- _Task item_
Restate word for word the lines below from the one that has "Instruction: Select the 2015 year on x-axis" through the one that has "Screen dimensions: 700x729", keeping both and dropping all pictures.

- _Data in this exercise_
= = = =

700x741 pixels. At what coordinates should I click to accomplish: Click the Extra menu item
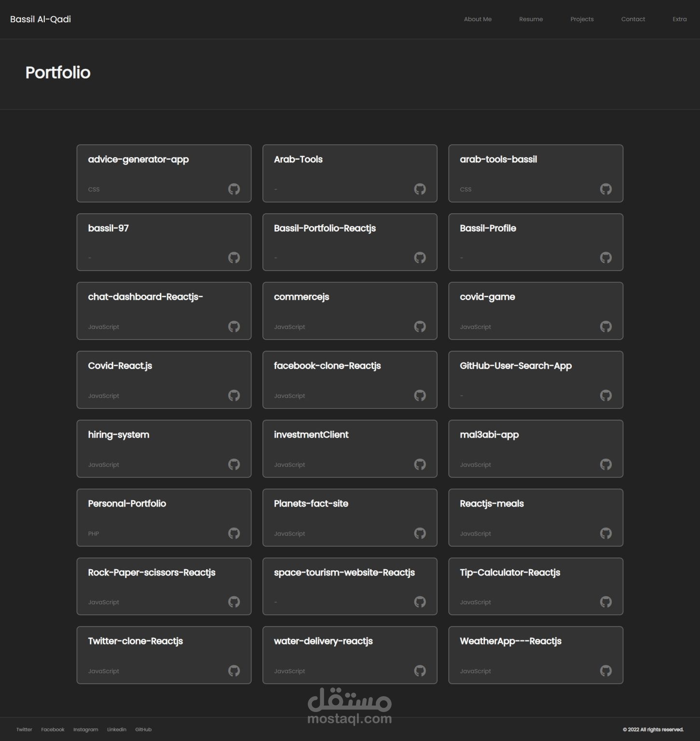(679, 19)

= = = =

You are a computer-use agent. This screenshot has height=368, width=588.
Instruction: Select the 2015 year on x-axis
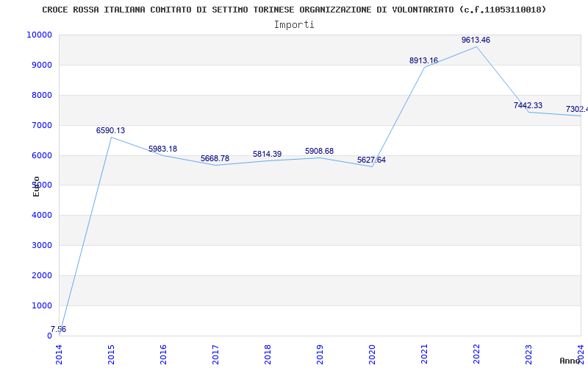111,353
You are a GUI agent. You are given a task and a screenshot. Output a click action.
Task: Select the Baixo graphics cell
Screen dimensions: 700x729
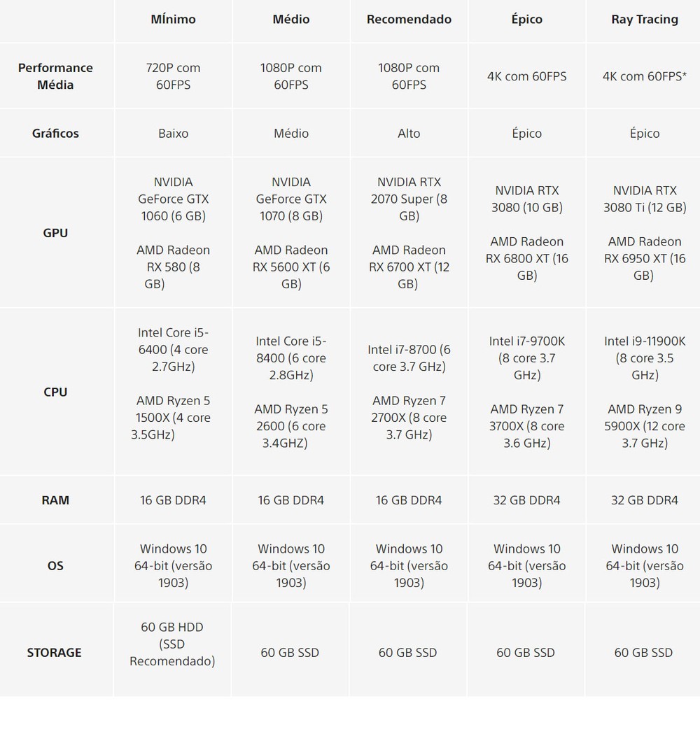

= = = =

- _Written solution_
Instruction: Select the 2015 year on x-axis
111,353
You are a GUI agent. You are given a task and a screenshot. Output a click action.
Task: Select the Baixo graphics cell
Screen dimensions: 700x729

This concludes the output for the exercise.